Oh, yes, she could imagine, but she let her dad continue because interrupting him only delayed the inevitable. She’d found him the best fine-dining steak house in downtown Spartanburg, hoping a good meal on a rainy Friday night would open the door for them to communicate better.
Maybe dial back his prejudice against shifters.
Not happening.
Her father continued as if she hadn’t studied shifters for years. “When these shifters change into an animal, bullets often have little effect on them. Why not require branding and do it right on their foreheads while they’re in human form? That way a real human knows immediately if they’re dealing with a dangerous animal.”
Te
ss hid her horror at that idea. She could not see someone like Cole, or the jackals working at SCIS for that matter, allowing anyone to brand their foreheads.
Not in this lifetime.
That would start an all out war and she wouldn’t blame them.
Her father belonged to the extremist’s side when it came to shifter politics. He’d been in on early issues that arose once the shifters came out in the open.
Ironically, it had been a shifter who had outed the existence of people who changed shape into animals. Thinking of Cole, she amended that maybe not all of the shifters had been made public, but the bulk of their world had been exposed.
A jackal shifter had been at fault.
Cole would be saying, “I told you so.” The jackal had paid a human videographer to do a secret documentary on a wolf pack. After being invited in to talk with pack leaders, the cameraman had taken video of things that he had no authorization to shoot.

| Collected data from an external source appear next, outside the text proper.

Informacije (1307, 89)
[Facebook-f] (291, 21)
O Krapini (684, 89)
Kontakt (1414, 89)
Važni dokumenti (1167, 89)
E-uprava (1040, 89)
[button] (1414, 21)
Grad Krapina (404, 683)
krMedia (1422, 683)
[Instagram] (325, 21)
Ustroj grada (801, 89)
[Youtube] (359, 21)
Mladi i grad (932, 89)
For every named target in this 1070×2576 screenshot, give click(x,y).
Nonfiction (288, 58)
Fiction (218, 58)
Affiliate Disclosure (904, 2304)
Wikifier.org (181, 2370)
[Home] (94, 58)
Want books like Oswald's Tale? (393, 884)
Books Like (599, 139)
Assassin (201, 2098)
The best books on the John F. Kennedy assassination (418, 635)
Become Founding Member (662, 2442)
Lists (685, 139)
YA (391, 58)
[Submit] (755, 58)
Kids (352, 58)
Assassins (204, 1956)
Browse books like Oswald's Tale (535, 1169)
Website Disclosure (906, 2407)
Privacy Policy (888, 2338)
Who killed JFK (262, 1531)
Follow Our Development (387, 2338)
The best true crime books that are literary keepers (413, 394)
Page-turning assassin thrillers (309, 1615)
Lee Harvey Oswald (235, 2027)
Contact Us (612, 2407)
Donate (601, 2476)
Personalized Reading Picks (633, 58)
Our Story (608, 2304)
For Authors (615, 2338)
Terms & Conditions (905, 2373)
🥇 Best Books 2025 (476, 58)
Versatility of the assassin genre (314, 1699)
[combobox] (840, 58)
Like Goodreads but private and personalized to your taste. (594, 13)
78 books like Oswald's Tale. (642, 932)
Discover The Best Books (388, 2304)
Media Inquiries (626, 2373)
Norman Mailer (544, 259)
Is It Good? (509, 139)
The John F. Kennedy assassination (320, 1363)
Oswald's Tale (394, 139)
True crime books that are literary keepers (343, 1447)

He and the jackal shifter had enjoyed their fame for less than twenty-four hours. Unhappy shifters who took the law into their own hands had never been fingered.
That created a huge distrust between shifters and humans early on, which had never improved.
She did not straddle a fence when it came to her convictions. She was not a sympathizer for a shifter or a human who broke the law.
She’d spent years hearing her father’s constant preaching against the unnatural beings, but the older she got, the more her convictions shifted to fit the conscience of the woman she saw in the mirror.
She didn’t like calling anyone a beast.
It wasn’t as if shifters had a choice in being born that way. She’d seen some act like rabid beasts, but others were as normal acting as her or her dad.
Then Cole had come along, talking about being a descendant of an ancient group.
If she believed what he’d told her, and he had yet to give her reason not to, Cole and his men had probably saved a lot of military and civilian lives.
Was no one taking that into account?
Not when Cole’s people stay so well hidden that no one knows what they do.